**EXERCISE REQUIREMENTS**
Reproduce verbatim the part of the sailboat rescue account that runs from "The duration of" up to and including "of the Haley.".

**SOURCE TEXT**
The duration of the storm provided time for the swells to go from disconnected pulses of energy to well-developed, evenly spaced walls of water.
"The waves were breaking out there," Klinges said. "It started out as wind-swept chop; it wasn't steep up the front or back. But soon they grew and began to break."
At 2 p.m. Saturday, Feb. 17, the ocean reared up and dropped what appeared to be the entire horizon on the stern of the Haley.
"I saw it coming. At first it was behind two other waves, off the quarter-stern on the starboard-side," Klinges said. "It was—no joke—easily 45 feet high and it dropped like a building on the back of the boat. We came within three to five degrees of capsizing right then."
After the rogue wave hit the Haley, the gravity of the situation began to weigh on its crew. At 5:20 p.m. EST, the ocean finally got the better of them.
"I was in my bunk, with all my gear on," Klinges said. "I just kind of knew that we were not going to make it past one or two hours of darkness."
That instinctive fear and subsequent preparation is most likely what saved Klinges' life. Shortly after hitting the water, Klinges and crew activated their EPRIB beacons, which use satellite technology to report the exact location of the downed vessel to the Coast Guard.
"An hour after we activated the beacon a little light on the EPRIB lit up, telling us that the Coast Guard had received our signal and were on their way," Klinges said. "That went a long way to ease my mind."
The fact it took another nine hours for the Coast Guard to pull the sailors out of the water speaks to the severity of the weather and the remote location of the wreck.
Prior to the boat capsizing, "the captain had been steering through the storm for three or four hours," Klinges said. "He went down below to take a rest and took off all his gear. Once we were in the water, the wind just took it out of him."
Coast Guard swimmer Michael Ackermann, the man who saved Klinges and Templeman, relayed his account of the event to The Royal Gazette newspaper in Bermuda.
"I asked them about the third man, and they confirmed he had succumbed to hypothermia and had become delirious. He had a life preservation device, but they said he undid it. In later stages of hypothermia you can start feeling really hot."
Klinges and Templeman tried to hold on to Captain Hobley. The unrelenting waves and wind finally ripped him from their grip and pulled him into the ocean. When the Coast Guard helicopter arrived, guardsmen saw that a man was missing.
Klinges recalled that "the helicopter headed down-wind to search (for Hobley), but after about a half-hour it returned." "The helicopter then hung about 300 yards off of us, you could tell they were trying to decide how to get us out. I worried they might not be able to get to us. I just tried to relax and hang onto the hull.
"I told myself, 'I am not going out like this,'" Klinges said. "I was just not willing to go anywhere."
After 10 hours in the liquid torrent, the rescue came suddenly.
"All I could see was water. My eyes were completely blood-shot from the salt and wind, and then all of a sudden a mask popped up right in front of me.
"I got to say, those Coast Guard guys are the baddest human beings around. They are awesome."
By the time Klinges was aboard the helicopter and in route for King Edward VII Memorial Hospital in Bermuda, he was suffering from severe hypothermia and exhaustion.
"I hadn't slept in close to 60 hours and hadn't had water in 15 or 16 hours," Klinges said.
Klinges remains in stable condition, and doctors continue to closely monitor his progress. Severe hypothermia coupled with dehydration can lead to renal, or kidney, failure, a life-threatening condition.
Upon his release from the hospital Klinges says he'll be headed back to Philadelphia to see his family. "I think my mom needs to see me for a while."
Despite the intense nature of his trial off the coast of Bermuda, Klinges said the ordeal did not turn him off to sailing or the ocean.
"When I get myself back together I am going to try and make it down to Saint Thomas for a while. I need to relax."

**RECORDS SHOWN**
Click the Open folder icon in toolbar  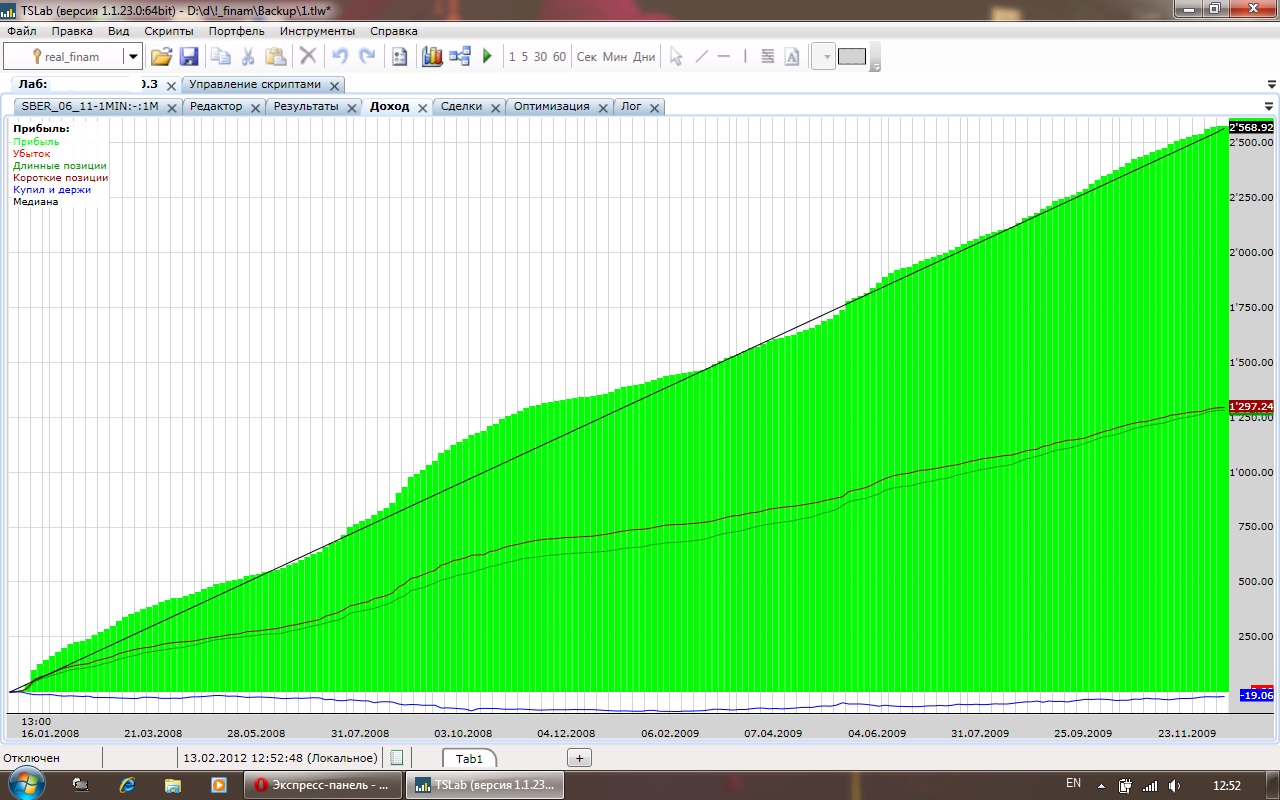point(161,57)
--
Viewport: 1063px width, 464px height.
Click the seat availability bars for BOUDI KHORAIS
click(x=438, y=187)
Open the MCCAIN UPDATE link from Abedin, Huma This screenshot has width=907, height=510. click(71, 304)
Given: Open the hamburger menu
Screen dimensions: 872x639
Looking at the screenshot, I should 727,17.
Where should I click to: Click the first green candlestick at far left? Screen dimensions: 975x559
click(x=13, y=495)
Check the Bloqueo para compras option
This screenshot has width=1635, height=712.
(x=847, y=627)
---
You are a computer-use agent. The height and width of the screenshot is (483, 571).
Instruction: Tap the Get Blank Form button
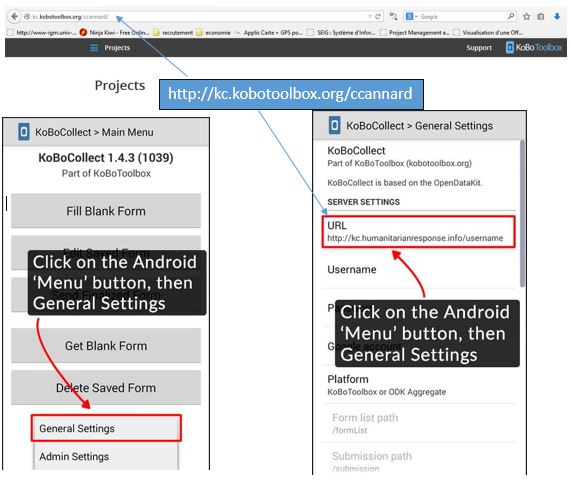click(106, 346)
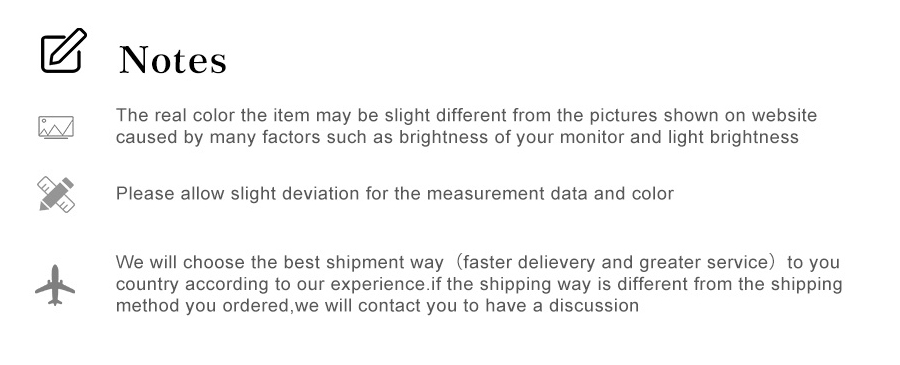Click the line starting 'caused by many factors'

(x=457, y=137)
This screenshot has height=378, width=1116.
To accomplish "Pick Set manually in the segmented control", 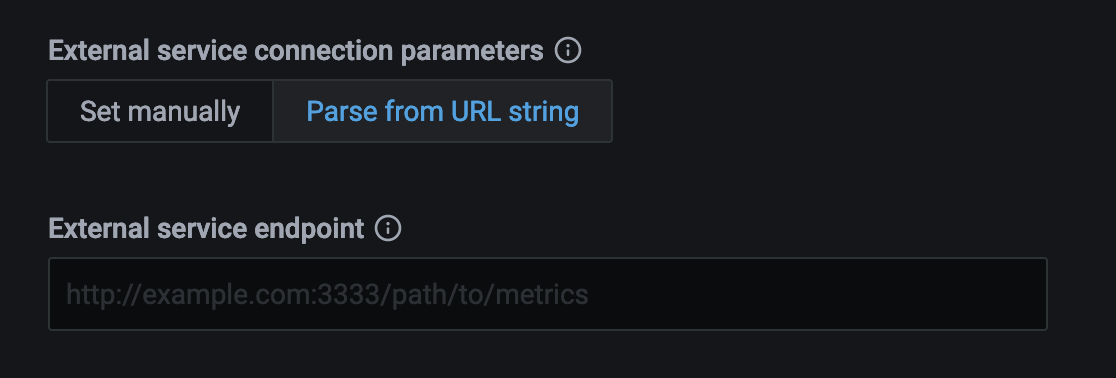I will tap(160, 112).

**WRITTEN RESPONSE**
The duration of the storm provided time for the swells to go from disconnected pulses of energy to well-developed, evenly spaced walls of water.
"The waves were breaking out there," Klinges said. "It started out as wind-swept chop; it wasn't steep up the front or back. But soon they grew and began to break."
At 2 p.m. Saturday, Feb. 17, the ocean reared up and dropped what appeared to be the entire horizon on the stern of the Haley.